BEGIN Data records
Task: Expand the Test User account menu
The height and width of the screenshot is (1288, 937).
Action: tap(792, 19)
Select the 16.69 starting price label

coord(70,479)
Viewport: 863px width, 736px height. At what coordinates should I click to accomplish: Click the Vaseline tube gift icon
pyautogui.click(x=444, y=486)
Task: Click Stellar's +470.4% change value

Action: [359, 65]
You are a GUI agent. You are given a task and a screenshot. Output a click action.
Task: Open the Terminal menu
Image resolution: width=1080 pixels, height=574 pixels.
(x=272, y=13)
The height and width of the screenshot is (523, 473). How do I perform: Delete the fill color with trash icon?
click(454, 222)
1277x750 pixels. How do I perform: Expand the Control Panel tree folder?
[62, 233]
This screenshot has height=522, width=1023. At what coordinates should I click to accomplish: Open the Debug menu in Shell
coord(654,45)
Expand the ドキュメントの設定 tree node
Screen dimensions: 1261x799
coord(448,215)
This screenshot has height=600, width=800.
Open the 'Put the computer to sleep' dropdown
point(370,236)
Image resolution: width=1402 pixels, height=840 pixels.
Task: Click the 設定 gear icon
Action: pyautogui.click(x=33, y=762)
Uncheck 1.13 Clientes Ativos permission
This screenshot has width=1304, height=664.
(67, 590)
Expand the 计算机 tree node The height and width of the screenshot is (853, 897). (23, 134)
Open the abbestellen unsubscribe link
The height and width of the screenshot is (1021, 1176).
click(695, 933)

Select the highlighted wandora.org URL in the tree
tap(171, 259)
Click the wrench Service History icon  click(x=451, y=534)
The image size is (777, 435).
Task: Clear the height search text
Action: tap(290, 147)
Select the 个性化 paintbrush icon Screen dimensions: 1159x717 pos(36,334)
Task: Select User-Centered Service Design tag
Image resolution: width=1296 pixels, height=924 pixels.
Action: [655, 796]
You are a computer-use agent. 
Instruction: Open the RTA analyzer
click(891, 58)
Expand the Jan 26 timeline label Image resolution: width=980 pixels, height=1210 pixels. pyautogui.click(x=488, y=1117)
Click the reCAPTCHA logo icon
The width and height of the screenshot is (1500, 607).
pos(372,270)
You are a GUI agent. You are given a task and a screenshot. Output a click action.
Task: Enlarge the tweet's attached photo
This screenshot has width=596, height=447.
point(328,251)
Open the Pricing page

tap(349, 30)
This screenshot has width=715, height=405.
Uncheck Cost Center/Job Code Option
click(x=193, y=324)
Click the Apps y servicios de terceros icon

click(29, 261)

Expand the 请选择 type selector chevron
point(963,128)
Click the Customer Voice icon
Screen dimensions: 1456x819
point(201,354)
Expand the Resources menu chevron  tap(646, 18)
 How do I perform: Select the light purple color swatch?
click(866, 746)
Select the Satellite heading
END Data records
> _Problem description_: The whole listing above is to be reproduced without any slip.

> _Answer for this exercise_:
Task: Expand the Test User account menu
The height and width of the screenshot is (1288, 937).
Action: tap(792, 19)
Select the 16.69 starting price label

coord(70,479)
Viewport: 863px width, 736px height. At what coordinates should I click to accomplish: Click the Vaseline tube gift icon
pyautogui.click(x=444, y=486)
Task: Click Stellar's +470.4% change value

Action: [359, 65]
You are a GUI agent. You are given a task and a screenshot. Output a click action.
Task: Open the Terminal menu
Image resolution: width=1080 pixels, height=574 pixels.
(x=272, y=13)
The height and width of the screenshot is (523, 473). How do I perform: Delete the fill color with trash icon?
click(454, 222)
1277x750 pixels. How do I perform: Expand the Control Panel tree folder?
[62, 233]
This screenshot has height=522, width=1023. At what coordinates should I click to accomplish: Open the Debug menu in Shell
coord(654,45)
Expand the ドキュメントの設定 tree node
Screen dimensions: 1261x799
coord(448,215)
This screenshot has height=600, width=800.
Open the 'Put the computer to sleep' dropdown
point(370,236)
Image resolution: width=1402 pixels, height=840 pixels.
Task: Click the 設定 gear icon
Action: pyautogui.click(x=33, y=762)
Uncheck 1.13 Clientes Ativos permission
This screenshot has width=1304, height=664.
(67, 590)
Expand the 计算机 tree node The height and width of the screenshot is (853, 897). (23, 134)
Open the abbestellen unsubscribe link
The height and width of the screenshot is (1021, 1176).
click(695, 933)

Select the highlighted wandora.org URL in the tree
tap(171, 259)
Click the wrench Service History icon  click(x=451, y=534)
The image size is (777, 435).
Task: Clear the height search text
Action: tap(290, 147)
Select the 个性化 paintbrush icon Screen dimensions: 1159x717 pos(36,334)
Task: Select User-Centered Service Design tag
Image resolution: width=1296 pixels, height=924 pixels.
Action: [655, 796]
You are a computer-use agent. 
Instruction: Open the RTA analyzer
click(891, 58)
Expand the Jan 26 timeline label Image resolution: width=980 pixels, height=1210 pixels. pyautogui.click(x=488, y=1117)
Click the reCAPTCHA logo icon
The width and height of the screenshot is (1500, 607).
pos(372,270)
You are a GUI agent. You are given a task and a screenshot. Output a click action.
Task: Enlarge the tweet's attached photo
This screenshot has width=596, height=447.
point(328,251)
Open the Pricing page

tap(349, 30)
This screenshot has width=715, height=405.
Uncheck Cost Center/Job Code Option
click(x=193, y=324)
Click the Apps y servicios de terceros icon

click(29, 261)

Expand the 请选择 type selector chevron
point(963,128)
Click the Customer Voice icon
Screen dimensions: 1456x819
point(201,354)
Expand the Resources menu chevron  tap(646, 18)
 How do I perform: Select the light purple color swatch?
click(866, 746)
Select the Satellite heading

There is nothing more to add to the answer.